O Decreto nº 12.712/2025 introduziu importantes mudanças no Programa de Alimentação do Trabalhador (PAT), redefinindo as regras aplicáveis ao auxílio-refeição e ao auxílio-alimentação. As alterações buscam alinhar o programa à Lei nº 14.442/2022, além de reforçar os pilares de integridade, transparência e responsabilidade na concessão dos benefícios destinados à alimentação dos empregados.
Embora o conteúdo seja predominantemente regulatório, o novo Decreto impõe reflexos diretos para as empresas, com potenciais impactos sobre o passivo trabalhista.
1. Ampliação da responsabilidade do empregador
Uma das principais inovações é a transferência expressa de responsabilidades ao empregador. Agora, cabe à empresa orientar os empregados sobre o uso correto do benefício e responder por irregularidades na sua execução. Em outras palavras, não basta fornecer o cartão: é necessário gerenciar e fiscalizar o uso.
Para mitigar riscos, recomenda-se que as empresas formalizem as orientações prestadas aos colaboradores, por meio de:
– Comunicados internos;
– Treinamentos e registros de participação;
– Aditivos contratuais ou políticas internas de conduta.
Essas medidas cumprem o dever de informação e servem como prova documental para afastar a responsabilidade em eventuais casos de uso indevido.
2. Limitação do uso do benefício
O Decreto reforça que o auxílio-alimentação deve ser utilizado exclusivamente para fins de alimentação, proibindo sua conversão em outras vantagens — como planos de saúde, atividades físicas, lazer ou crédito pessoal. Essa delimitação é fundamental para preservar a natureza não salarial do benefício e evitar questionamentos sobre sua integração à remuneração.
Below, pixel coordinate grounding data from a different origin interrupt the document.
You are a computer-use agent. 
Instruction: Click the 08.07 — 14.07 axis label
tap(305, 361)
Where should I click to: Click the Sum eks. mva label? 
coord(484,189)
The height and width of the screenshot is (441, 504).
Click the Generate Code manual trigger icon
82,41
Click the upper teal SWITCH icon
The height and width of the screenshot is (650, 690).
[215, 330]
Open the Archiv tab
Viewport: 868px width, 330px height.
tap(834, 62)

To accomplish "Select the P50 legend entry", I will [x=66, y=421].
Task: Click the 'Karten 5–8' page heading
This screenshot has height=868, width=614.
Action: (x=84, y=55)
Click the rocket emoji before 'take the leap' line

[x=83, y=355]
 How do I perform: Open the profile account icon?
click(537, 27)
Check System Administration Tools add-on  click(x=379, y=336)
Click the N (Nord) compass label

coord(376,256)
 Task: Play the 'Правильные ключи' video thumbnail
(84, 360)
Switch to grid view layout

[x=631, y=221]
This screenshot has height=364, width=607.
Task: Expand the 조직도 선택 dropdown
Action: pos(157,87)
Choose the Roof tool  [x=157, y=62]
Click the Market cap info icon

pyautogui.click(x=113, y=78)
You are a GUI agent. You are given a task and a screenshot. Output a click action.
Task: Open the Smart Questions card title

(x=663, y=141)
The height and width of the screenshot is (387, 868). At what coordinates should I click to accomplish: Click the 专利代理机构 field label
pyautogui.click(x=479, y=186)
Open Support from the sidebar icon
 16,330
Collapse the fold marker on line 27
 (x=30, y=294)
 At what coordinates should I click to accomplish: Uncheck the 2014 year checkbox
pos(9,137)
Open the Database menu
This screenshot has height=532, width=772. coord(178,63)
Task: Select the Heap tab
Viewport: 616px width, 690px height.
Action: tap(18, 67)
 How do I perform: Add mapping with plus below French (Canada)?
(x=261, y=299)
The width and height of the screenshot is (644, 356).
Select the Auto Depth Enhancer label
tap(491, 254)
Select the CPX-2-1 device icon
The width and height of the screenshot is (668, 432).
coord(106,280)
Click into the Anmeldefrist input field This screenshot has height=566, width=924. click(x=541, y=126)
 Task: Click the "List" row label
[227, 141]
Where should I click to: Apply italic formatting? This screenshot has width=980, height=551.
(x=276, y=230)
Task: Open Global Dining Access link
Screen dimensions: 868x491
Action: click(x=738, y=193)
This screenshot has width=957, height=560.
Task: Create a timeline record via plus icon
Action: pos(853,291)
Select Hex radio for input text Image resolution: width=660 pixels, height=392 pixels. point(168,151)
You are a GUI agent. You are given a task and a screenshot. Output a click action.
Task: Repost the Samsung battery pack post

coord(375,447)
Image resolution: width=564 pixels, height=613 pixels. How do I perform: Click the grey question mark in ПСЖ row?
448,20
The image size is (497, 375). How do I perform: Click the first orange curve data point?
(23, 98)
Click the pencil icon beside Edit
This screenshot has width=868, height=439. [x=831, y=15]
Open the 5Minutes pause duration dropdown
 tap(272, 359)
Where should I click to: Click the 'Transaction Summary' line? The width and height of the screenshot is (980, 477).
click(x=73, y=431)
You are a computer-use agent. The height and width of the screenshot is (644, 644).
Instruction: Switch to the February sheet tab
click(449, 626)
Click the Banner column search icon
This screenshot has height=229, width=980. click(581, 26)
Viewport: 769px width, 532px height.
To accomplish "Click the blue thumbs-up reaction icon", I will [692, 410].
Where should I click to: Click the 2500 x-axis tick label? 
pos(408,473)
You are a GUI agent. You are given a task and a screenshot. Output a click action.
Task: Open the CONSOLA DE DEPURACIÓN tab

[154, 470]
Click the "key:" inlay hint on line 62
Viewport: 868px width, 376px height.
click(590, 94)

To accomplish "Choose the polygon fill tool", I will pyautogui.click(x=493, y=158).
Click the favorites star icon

3. Responsabilidade solidária com as administradoras
Outra mudança de grande relevância é a previsão de responsabilidade solidária do empregador em caso de descumprimento das normas do PAT pela empresa administradora dos cartões e plataformas. Por isso, é indispensável que o empregador revise e audite seus contratos, assegurando que a administradora:
– Esteja regularmente registrada no PAT;
– Cumpra integralmente as regras impostas pelo Ministério do Trabalho e Emprego (MTE).
4. Penalidades e fiscalização reforçada
O descumprimento das novas diretrizes pode resultar em multas e até no cancelamento da inscrição da empresa no PAT, o que implica:
– Perda dos incentivos fiscais; e
– Risco de requalificação dos benefícios como parcela salarial.
A fiscalização das normas passa a ser competência do MTE, ampliando o alcance das inspeções trabalhistas sobre o uso e a concessão dos auxílios.
5. Conclusão
O Decreto nº 12.712/2025 marca uma nova fase na gestão do Programa de Alimentação do Trabalhador, exigindo das empresas uma postura ativa de conformidade e controle. Para garantir segurança jurídica e trabalhista, recomenda-se que as organizações revisem seus contratos com administradoras de benefícios, formalizem as orientações aos empregados e atualizem suas políticas internas de alimentação e benefícios.
Mais do que uma obrigação formal, essas medidas reforçam o compromisso empresarial com a saúde, a transparência e a integridade nas relações de trabalho.